Streamlining Social Media Information Extraction for Public Health Research with Deep Learning

Objective: Social media-based public health research is crucial for epidemic surveillance, but most studies identify relevant corpora with keyword matching. This study develops a system to streamline the process of curating colloquial medical dictionaries. We demonstrate the pipeline by curating a UMLS-colloquial symptom dictionary from COVID-19-related tweets as proof of concept. Methods: COVID-19-related tweets from February 1, 2020, to April 30, 2022 were used. The pipeline includes three modules: a named entity recognition module to detect symptoms in tweets; an entity normalization module to aggregate detected entities; and a mapping module that iteratively maps entities to Unified Medical Language System concepts. A random 500 entity sample were drawn from the final dictionary for accuracy validation. Additionally, we conducted a symptom frequency distribution analysis to compare our dictionary to a pre-defined lexicon from previous research. Results: We identified 498,480 unique symptom entity expressions from the tweets. Pre-processing reduces the number to 18,226. The final dictionary contains 38,175 unique expressions of symptoms that can be mapped to 966 UMLS concepts (accuracy = 95%). Symptom distribution analysis found that our dictionary detects more symptoms and is effective at identifying psychiatric disorders like anxiety and depression, often missed by pre-defined lexicons. Conclusion: This study advances public health research by implementing a novel, systematic pipeline for curating symptom lexicons from social media data. The final lexicon's high accuracy, validated by medical professionals, underscores the potential of this methodology to reliably interpret and categorize vast amounts of unstructured social media data into actionable medical insights across diverse linguistic and regional landscapes.

翻译：目的：基于社交媒体的公共卫生研究对疫情监测至关重要，但多数研究依赖关键词匹配识别相关语料。本研究开发了一套系统，用以优化非正式医学术语词典的构建流程。
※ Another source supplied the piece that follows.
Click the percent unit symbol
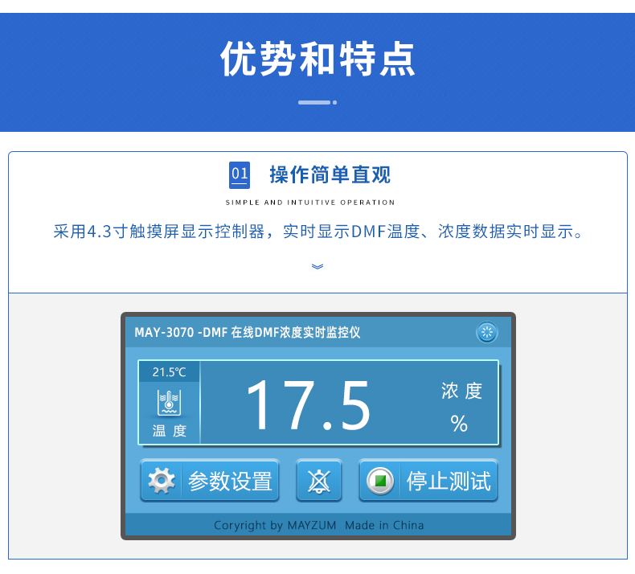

我们以新冠肺炎相关推文为概念验证，通过该流程构建了统一医学语言系统（UMLS）-非正式症状词典。方法：采用2020年2月1日至2022年4月30日期间的新冠肺炎相关推文。该流程包含三个模块：命名实体识别模块（检测推文中的症状）、实体标准化模块（聚合检测到的实体）及映射模块（迭代将实体映射至统一医学语言系统概念）。从最终词典中随机抽取500个实体样本进行准确性验证，并通过症状频率分布分析，将本词典与既往研究的预定义词典进行对比。结果：从推文中识别出498,480个独特症状实体表达，经预处理减少至18,226个。最终词典收录38,175种可映射至966个UMLS概念的症状独特表达（准确率95%）。症状分布分析表明，本词典可检测更多症状类型，且能有效识别焦虑、抑郁等常被预定义词典遗漏的精神类疾病。结论：本研究通过构建基于社交媒体数据的创新型系统性症状词典流程，推动了公共卫生研究发展。经医学专家验证，该词典的高准确率凸显了该方法在跨语言及区域环境下，将海量非结构化社交媒体数据可靠解读并分类为可操作医疗见解的巨大潜力。